The Information Security Oversight Office (ISOO), which is responsible for
oversight of the national security classification system, wants agencies to
answer those questions when they submit their final reports on the
Fundamental Classification Guidance Review in June 2012. The Fundamental
Review was mandated by President Obama's 2009 executive order 13526
(section 1.9) in order to identify and cancel classification requirements
that were obsolete or unnecessary. The Review process is the Obama
Administration's primary response to the widely acknowledged problem of
overclassification.
In a memorandum to senior agency officials last month, ISOO Director John
P. Fitzpatrick instructed them how to report the results of each agency's
Fundamental Review, and asked them to explain what practical difference the
Review made.
"To the greatest extent possible, the reports should be informative as to
how much information that was classified is no longer classified as a
result of the review," Mr. Fitzpatrick wrote. "The report should also
provide the best estimate of how much information that would normally have
been classified in the future will now not become classified," he
continued.
The message here is that the Fundamental Review was not supposed to be
some merely perfunctory exercise, but was intended to advance a specific
policy objective, namely a reduction in the scope of secrecy.

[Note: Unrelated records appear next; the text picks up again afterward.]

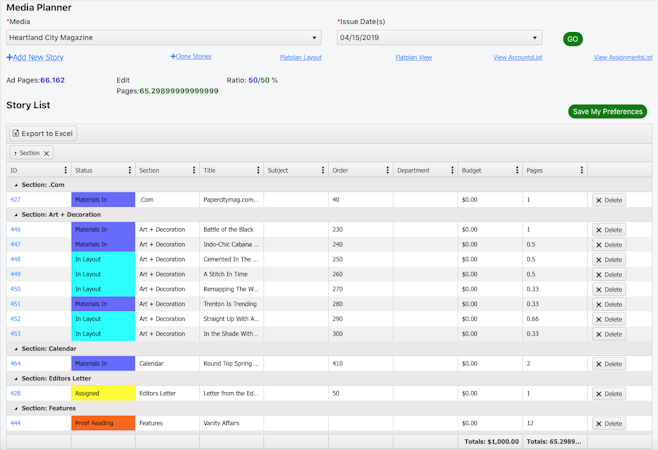Collapse the Calendar section group
The height and width of the screenshot is (450, 658).
click(x=16, y=349)
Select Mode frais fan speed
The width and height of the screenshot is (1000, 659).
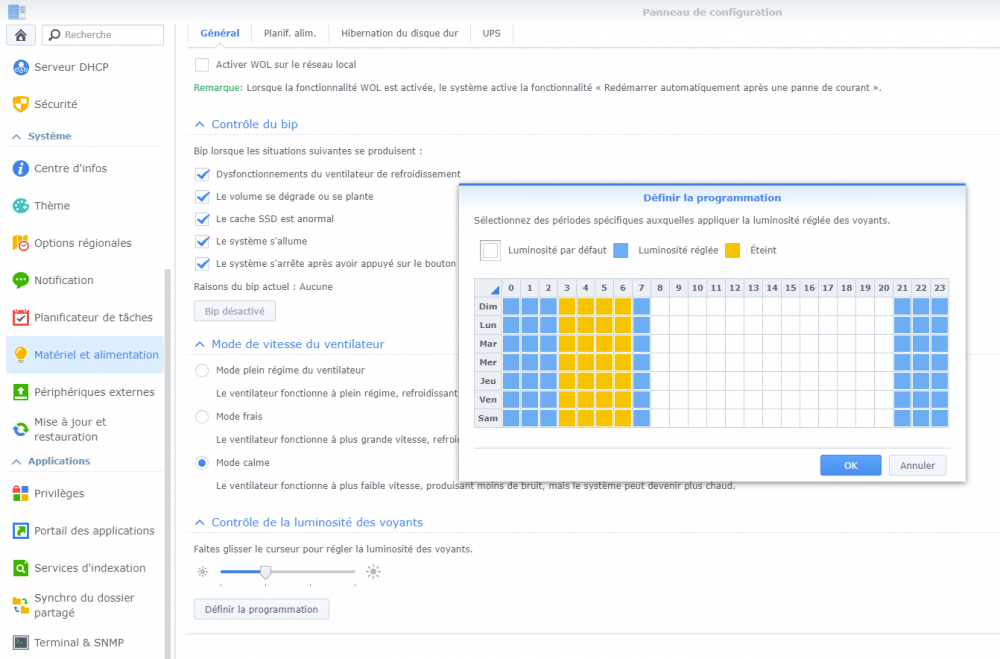click(202, 416)
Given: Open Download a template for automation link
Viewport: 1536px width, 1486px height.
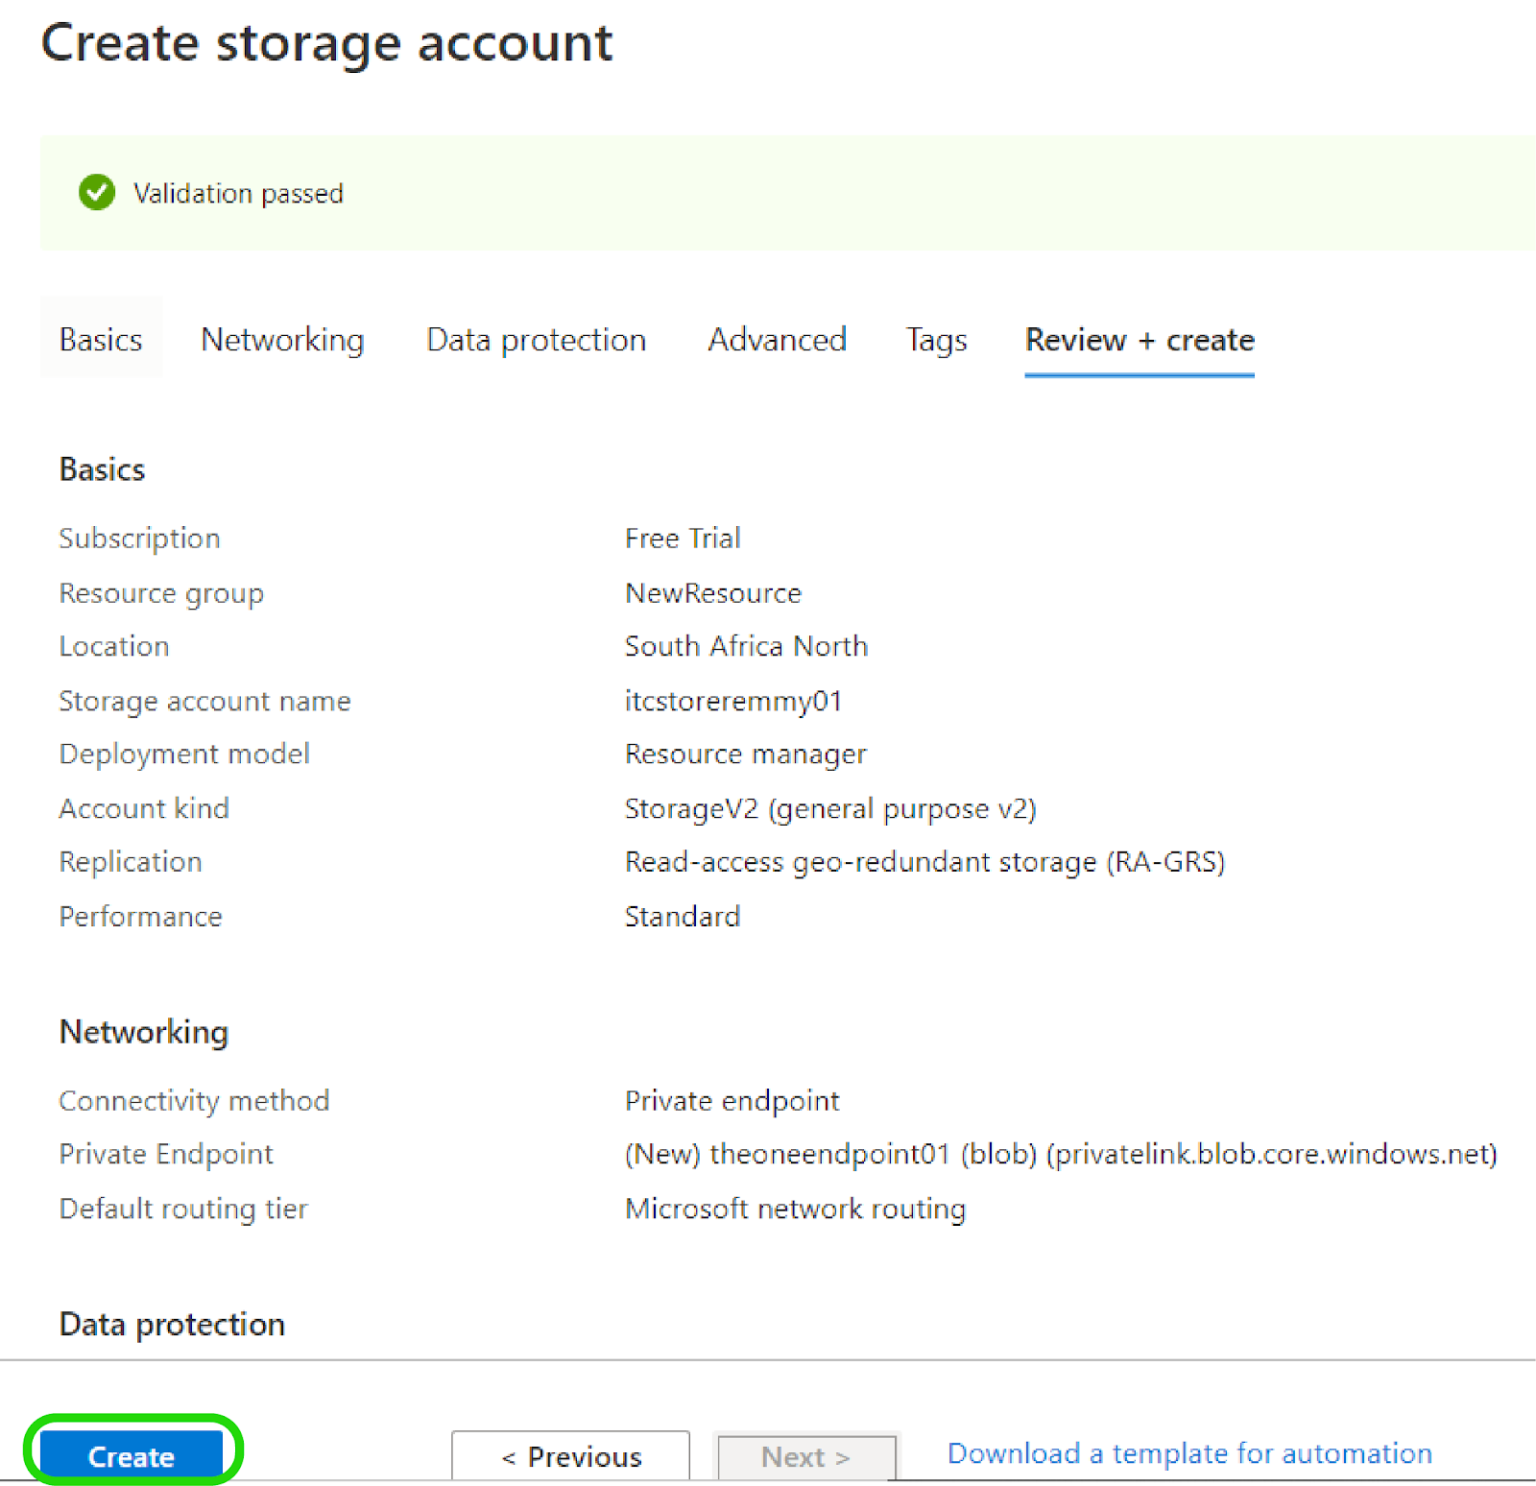Looking at the screenshot, I should 1189,1453.

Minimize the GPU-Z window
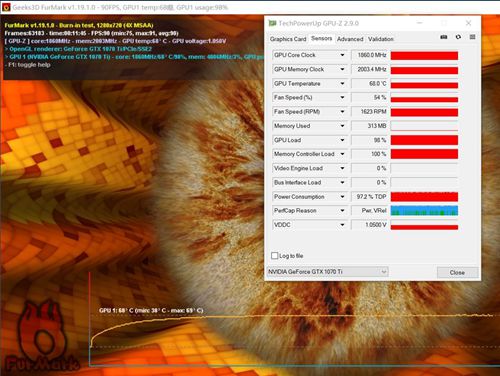(x=420, y=23)
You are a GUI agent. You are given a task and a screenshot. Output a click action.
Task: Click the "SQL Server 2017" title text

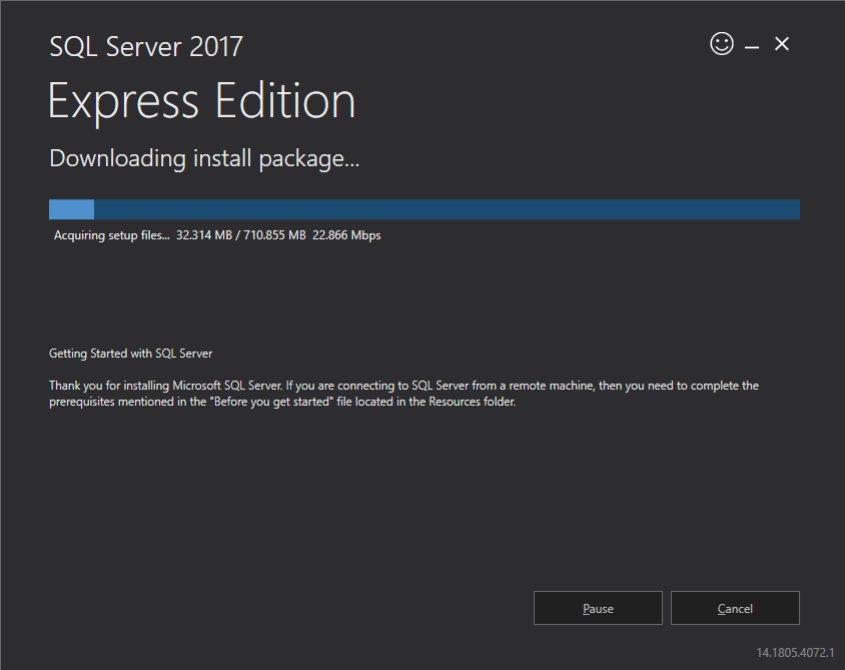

It may succeed, to one degree or another, or it may fail. In either case,
Mr. Fitzpatrick's reporting requirements should generate useful clarity
about the outcome. See "Reporting Results of Fundamental Classification
Guidance Reviews to ISOO," memorandum to selected senior agency officials,
January 23, 2012:
http://www.fas.org/sgp/isoo/fcgr-012312.pdf
In a January 31 interim status report on the Fundamental Review, the
Department of Homeland Security said it had eliminated 2 classification
guides out of 22 guides that had been reviewed to date.
http://www.fas.org/sgp/othergov/dhs/fcgr-0112.pdf
The Nuclear Regulatory Commission said it had also retired two guides.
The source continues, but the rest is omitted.